-------- SOURCE EXTRACT

Using Shapes

Preamble

The shapes library is written to not only provide all of the tools needed in order to generate basic and complex shapes, but also to be used in any java application. That means that the shapes library is mostly independent from any Minecraft code (except for a couple methods that convert types), and could easily be used for application in any voxel based purpose.

That being said, this makes the shapes library not as simple as just calling a method and passing it a world and a position to generate a shape; however, with a little explanation for what each piece of the shapes library does, I'm sure you'll see the benefit of how it's structured.

How to use Shapes

In order to generate a shape using the shapes library the first thing you have to do is simply call a method in the Shapes class. The shapes class contains various primitive shapes for you to choose from, but if you don't see a shape that you like you can also write your own Shape (see Custom Shapes).

For the purposes of this example we'll be using the method Shapes.ellipse to illustrate all of the features of the shapes library.

Calling one of the methods in the Shapes class will generate a Shape object which contains the following three things

1. A mathematical formula that determines whether or not a given position in space is inside the shape or not (In the form of a Predicate)
2. A position representing the maximum point in the shapes bounding box
3. A position representing the minimum point in the shapes bounding box

In this case the ellipse method specifically takes two double values representing and magnitude of the semi-major and the semi-minor axes of the ellipse respectively. Pass whatever values you like, I'll be using 5 and 5 to make it a circle.

At this point to fill the shape in with blocks simply call the Shape.fill method and provide a Filler object. The default filler object for Minecraft is the SimpleFiller class which takes a world and a block state in order to fill the blocks. To make a SimpleFiller you can either use the constructor or the of method and pass the two parameters.

So, to recap this is the code that we've written so far

Shapes.ellipse(5, 5).fill(SimpleFiller.of(world, Blocks.DIRT.getDefaultState()));

Now, if you were to go and test this code in game you'll probably be very frustrated because it would appear that nothing is happening. Well in fact, something is happening it's just probably not what you want to be happening.

By default all shapes are written to generate centered around the position 0, 0, 0. This is because, once again, in their most basic form shapes are just mathematical equations and so those equations are written near to the origin of a cartesian graph.

If you want you shape to generate in the right position you'll have to translate it before filling it. Luckily the shapes library was built specifically so that shapes could be easily translated, rotated, and dilated many times to get the desired effect.

In order to transform the shape we'll need to use a transformation layer. Transformation layers come in many forms (see Transformation Layers), but for our purposes we only need the most simple form, the translate layer.

----------------

### WRITTEN INSTRUCTION A
In the shapes library guide, around which position do shapes generate by default?
### WRITTEN INSTRUCTION B
Duplicate the part of the shapes library guide that opens with the words containing "In order to transform" and closes with "the translate layer.".
### WRITTEN INSTRUCTION C
Go on with the shapes library guide, picking up right after its last sentence.
The data that comes next is from a separate source, unrelated to the shapes library guide.

-------- DATA LINES

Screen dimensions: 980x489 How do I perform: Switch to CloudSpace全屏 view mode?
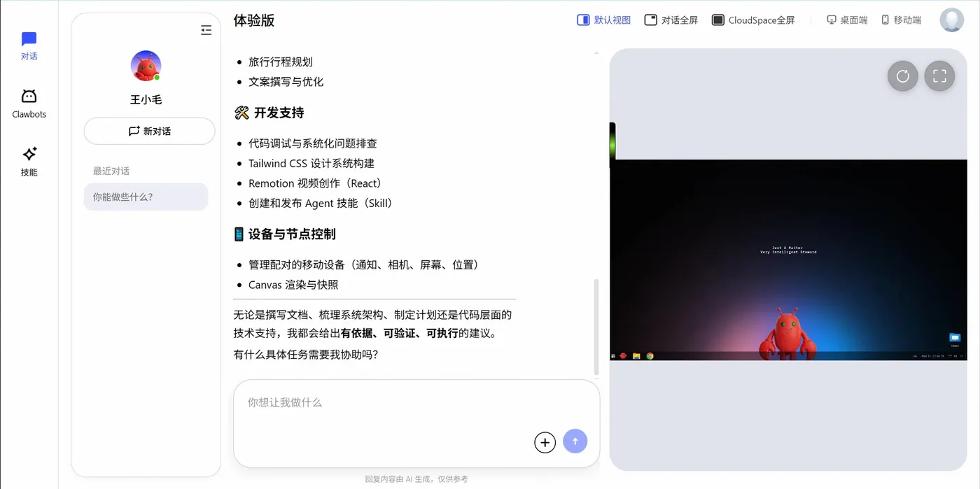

----------------

### TASK RESPONSE A
Shapes generate centered around the position 0, 0, 0.

### TASK RESPONSE B
In order to transform the shape we'll need to use a transformation layer. Transformation layers come in many forms (see Transformation Layers), but for our purposes we only need the most simple form, the translate layer.

### TASK RESPONSE C
To apply a transformation layer to our shape we simply need to call Shape.applyLayer and pass it a layer object. In this case we want a translate layer, which we can construct either through the constructor or by calling TranslateLayer.of.

The method takes a Position object which is the shapes library's own internal system for passing around information about points in space. A position object can be constructed either manually by calling Position.of and passing it three double values, or by calling Position.of and passing it a BlockPos value.

So, just to recap again we've now created a transformation layer that will move our shape to the desired position before filling it, so our code should now look something like this

Shapes.ellipse(5, 5)
    .applyLayer(TranslateLayer.of(Position.of(pos)))
    .fill(SimpleFiller.of(world, Blocks.DIRT.getDefaultState()));

Tada! you've now created your first shape, but if you're used to creating features for world generation you're probably wondering if there's a way to check the blocks before you fill them, or to manage the way the shape generates in the world. For that we'll need Validation Layers and Custom Fillers.

Validation Layers

Validation layers are a simply way to check if a shape meets a certain criteria. Custom validation layers can be made to check any number of requirements for the shape, like whether it takes up enough volume, or is below a certain height, but the most basic and most common use of a validation layer is to determine if it's actually safe to fill the shape in the world.

To do this we can use the simple validation layer AirValidator which will check whether or not all of the blocks within the shapes area are air, and run code accordingly. To use a validation layer simply call Shape.validate and provide the validation layer, and a callback for what code to run if the shape is in fact valid. To construct the basic validation layer use the method AirValidator.of and pass it a world object to check the positions inside of. From there we also need a simple callback that will fill the shape if the shape is valid.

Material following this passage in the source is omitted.